Dans le conte, les trois ouvriers qui se nomment Roger,
Kevin et Amir ne travaillent pas sur les chantiers mais dans le dernier atelier
de confection artisanal de l’hexagone spécialisé dans les strings de
chippendales. C’est peu de dire qu’ils sont sur la corde raide dont ils ont du
mal à joindre les deux bouts.
Mais ils pensent
néanmoins tenir cette même corde pour pouvoir bénéficier d’une substantielle
augmentation du SMIC en ce début d’année 2013. Comme le dit Bruno-Roger Petit
avec des trémolos dans la voix, « c’est quand même un gouvernement de
gauche ».
Roger et Kevin vivent en colocation depuis plusieurs années,
tandis qu’Amir danseur de claquettes ouszbek les a rejoints récemment, attiré
par les réformes sociétales du nouveau gouvernement : le mariage pour tous
et le droit de vote des étrangers.
Il a obtenu le statut de réfugié politique en arguant qu’il
ne pouvait supporter d’écouter à la radio nationale le duo magique composé de
la fille du président Gulnara Karimova avec Gérard Depardieu. Quand je
m’aventure à objecter à la réalisatrice
que le départ d’Amir d’Ouzbékistan est antérieur à la diffusion de la chanson,
elle concède l’anachronisme mais fait remarquer finement qu’il s’agit d’un
conte et non d’un documentaire historique.
Et pour enfoncer le clou, elle nous confie que l’idée d’un
rapprochement même vocal entre la fille du dictateur et l’exilé fiscal lui
était insupportable. Elle conclut enfin par un argument massue, la chanson
concernée s’intitule "Nebo moltchit" ("Le ciel se tait", en
russe) et me dit que je serai bien avisé d’en faire de même.

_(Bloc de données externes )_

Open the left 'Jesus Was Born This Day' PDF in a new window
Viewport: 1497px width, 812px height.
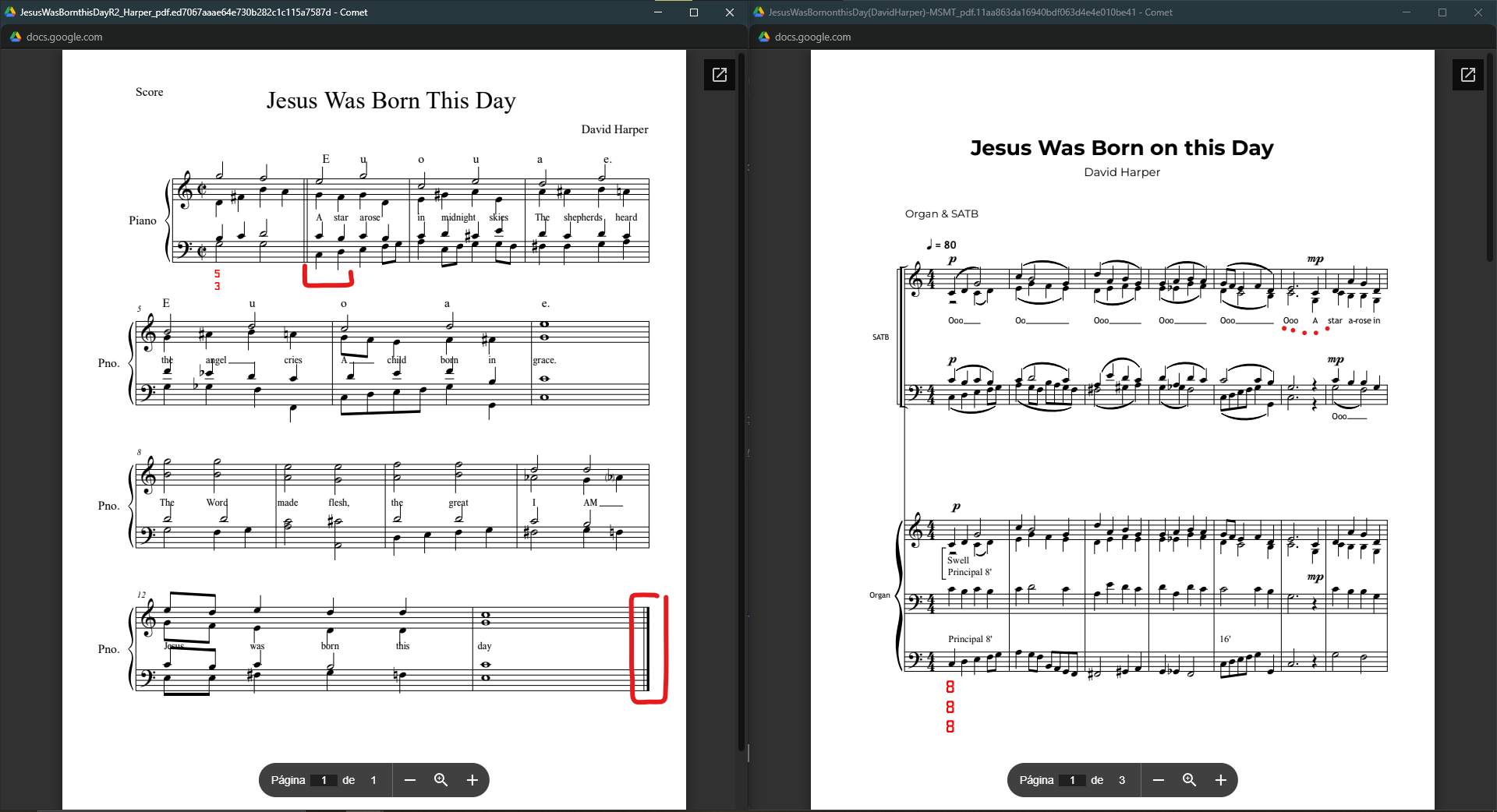click(x=719, y=75)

Évidemment, l’intrigue est assez plate, la vie de trois
accordeurs de strings attendant impatiemment l’augmentation du smic est des
plus banales, alors afin de rendre le suspense plus acceptable leur offre t-on
en guise d’esquimaux les douces diversions sociétales dont ils raffolent.

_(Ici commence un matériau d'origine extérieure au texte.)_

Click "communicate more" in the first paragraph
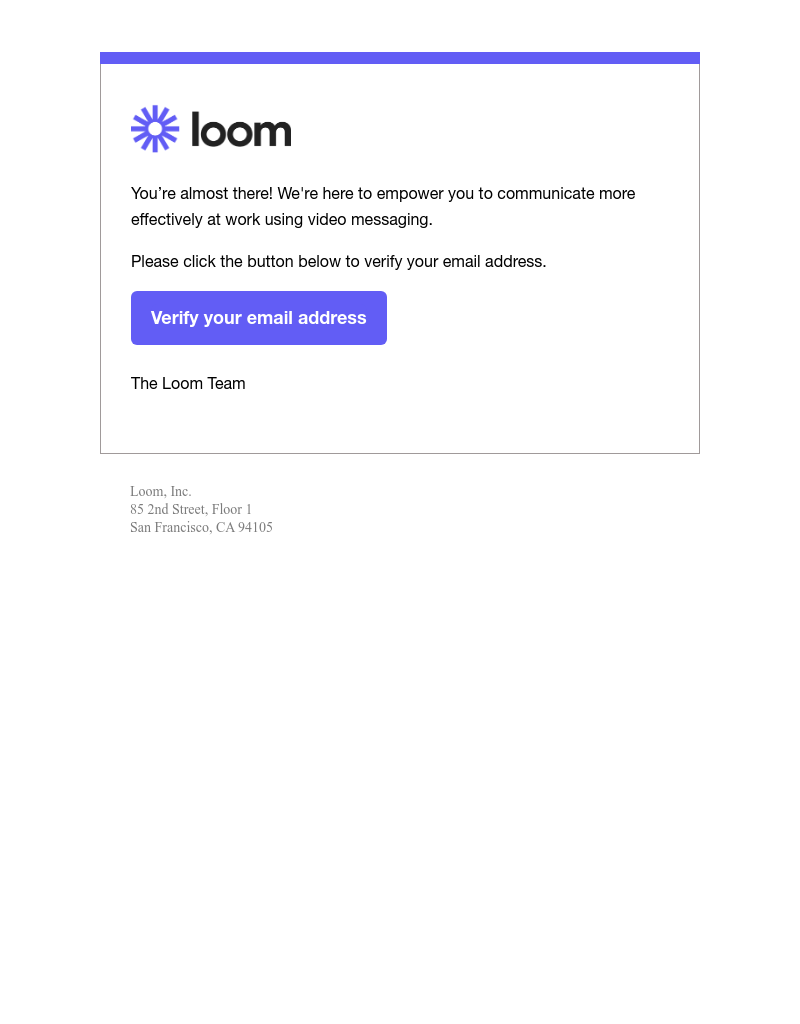This screenshot has height=1024, width=800. (566, 193)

J’ajoute, et c’est tout à son honneur, que la réalisatrice
s’est refusée à tomber dans le graveleux en se laissant aller à filmer la vie
sexuelle du trio à cordes.
Mais je ne résiste
pas à vous narrer ce qui constitue pour moi mais aussi pour ‘’Les Cahiers du
Cinéma’’ la scène d’anthologie de ce conte lorsque le sapin se décide enfin à
mettre fin à l’angoisse insoutenable qui nous étreint compte tenu de la formidable empathie que nous éprouvons à
l’égard de ces trois héros.
Un épicéa qui parle, c’est déjà pas commun, en épicéan de
surcroit, langue proche de l’araméen, celle du christ, c’est encore plus original,
mais ça peut rester abscons pour trois ‘’petites mains’’ qui n’ont pas lu les
écritures.
D’où l’idée géniale de la production d’avoir engagé pour le doublage grâce à une autorisation spéciale du
fisc belge, l’acteur Benoit Poolvorde,
bonimenteur de talent qui prête sa faconde inimitable de vendeur d’épluche
légumes magique.
« Ecoutez moi
bien, ‘’mssiers dames’’ cette augmentation je pourrai vous la faire pour un,
deux, voire cinq pour cent, que vous n’y verriez que du feu, et bien non, je
vous la laisse, non pas pour 0.9, 0,8, ni même pour 0,5, non, je vous la brade
pour 0.3% car c’est mon jour de bonté !
Je ne vous raconterai pas la scène finale de liesse
populaire qui suit avec nos trois héros brandissant leurs calculettes car vous seriez tentés d’aller dépenser par
anticipation au bistrot du coin cette mirifique augmentation au lieu de passer une
belle soirée en famille devant la petite lucarne.
Sachez seulement qu’au moment ou le public se lève ravi,
pendant que défile le générique de fin avec les remerciements aux deux autres
sociétés coproductrices : ‘’les Calculettes
de Bercy, et ‘’le Changement c’est
maintenant’’, une phrase s’inscrit en lettres d’or pour clore ce féérique conte « Plus belle la vie avec un beau sapin !».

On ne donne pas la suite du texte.